As in the case of the original method introduced by Jewell et al. (2009), the sampling step introduced above explores by itself only a very limited subspace of the full volume of the sky signal posterior, namely that spanned by a single amplitude rescaling. To explore the full posterior volume, this step must therefore be interleaved with a standard Gibbs step, as described in Equation (8).
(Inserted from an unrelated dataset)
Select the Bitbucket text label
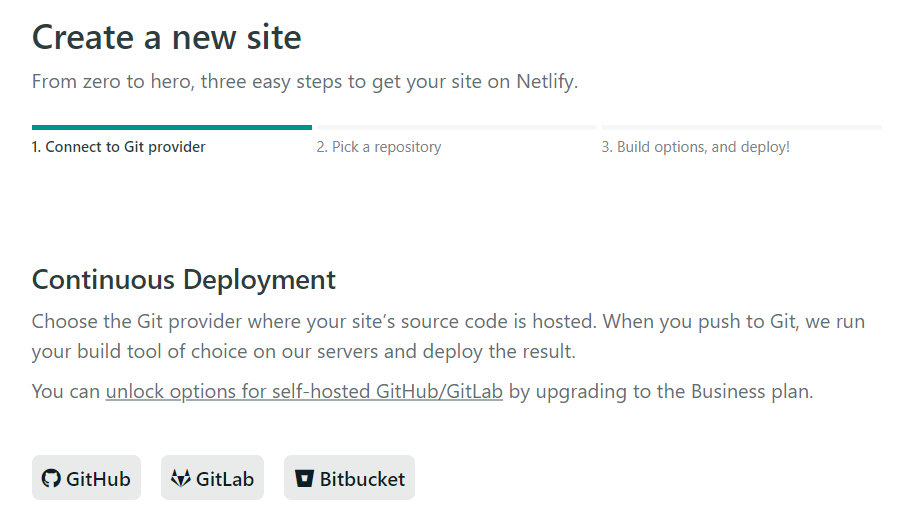910x512 pixels. 362,479
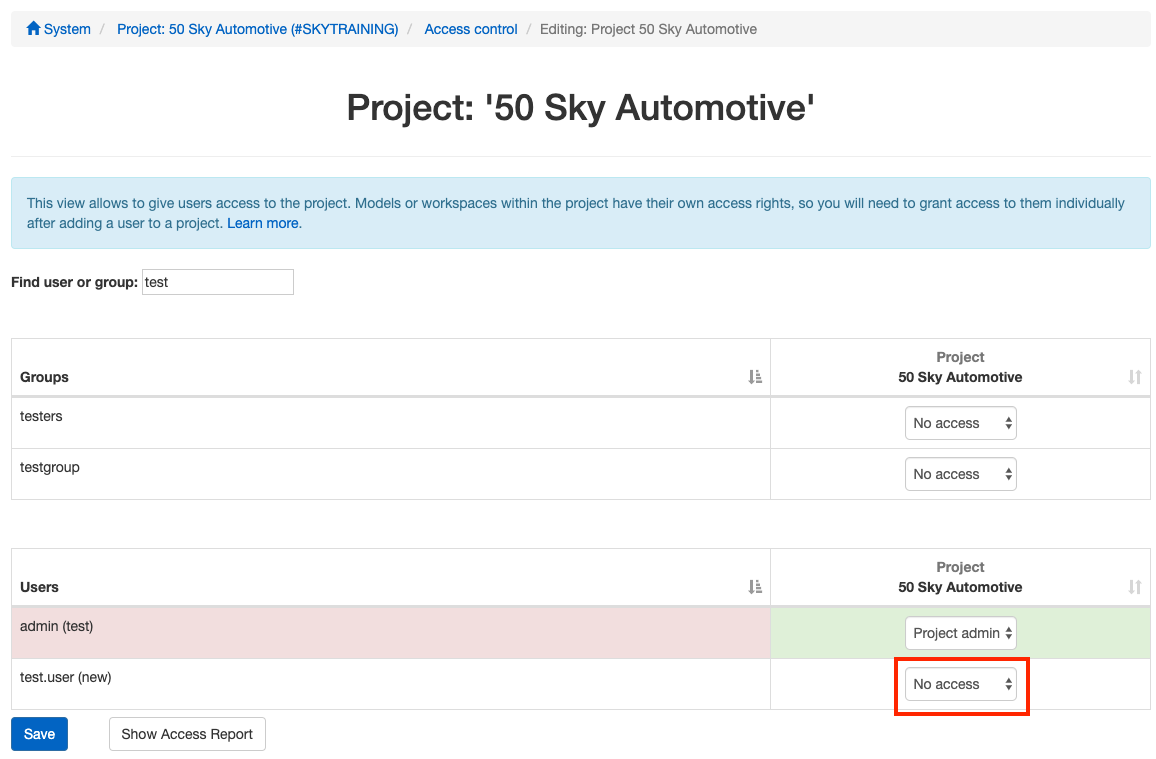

Overall, the full sampler therefore works as follows:

  • 1.  
    Propose some initial parameter vector θ0, and generate a power spectrum ${C}_{{\ell }}^{0}$ with CAMB. Solve Equations (11) and (12) to obtain the mean-field map $\hat{{\boldsymbol{s}}}({\theta }^{0})$ and the fluctuation map $\hat{{\boldsymbol{f}}}({\theta }^{0})$.
  • 2.  
    Propose a new parameter vector θ1 according to the proposal rule w, and compute the corresponding power spectrum ${C}_{{\ell }}^{1}$.
  • 3.  
    Compute the deterministically rescaled fluctuation map ${\hat{{\boldsymbol{f}}}}_{{\ell }m}({\theta }^{1})=\sqrt{{C}_{{\ell }}^{1}/{C}_{{\ell }}^{0}}{\hat{{\boldsymbol{f}}}}_{{\ell }m}({\theta }^{0})$, and evaluate the accept probability according to Equation (18); accept or reject the proposal according to the usual Metropolis–Hastings rule.
  • 4.  
    Given the most recent parameter sample, make a standard conditional Gibbs step for the sky map, according to Equation (8), computing both the mean-field and fluctuation maps.
  • 5.  
    Iterate 2–4.

3.3. Brute-force Direct Sampling

To validate and benchmark our new sampling scheme, we compare it to a case for which we can evaluate the exact posterior at negligible cost, namely a data set with uniform noise and full sky coverage. In this case, the exact marginal parameter posterior, $P(\theta | {\boldsymbol{d}})$, reads

Equation (21)

To map out this distribution, we use a standard Metropolis sampler with the same proposal distribution, w, as for the joint Gibbs sampler.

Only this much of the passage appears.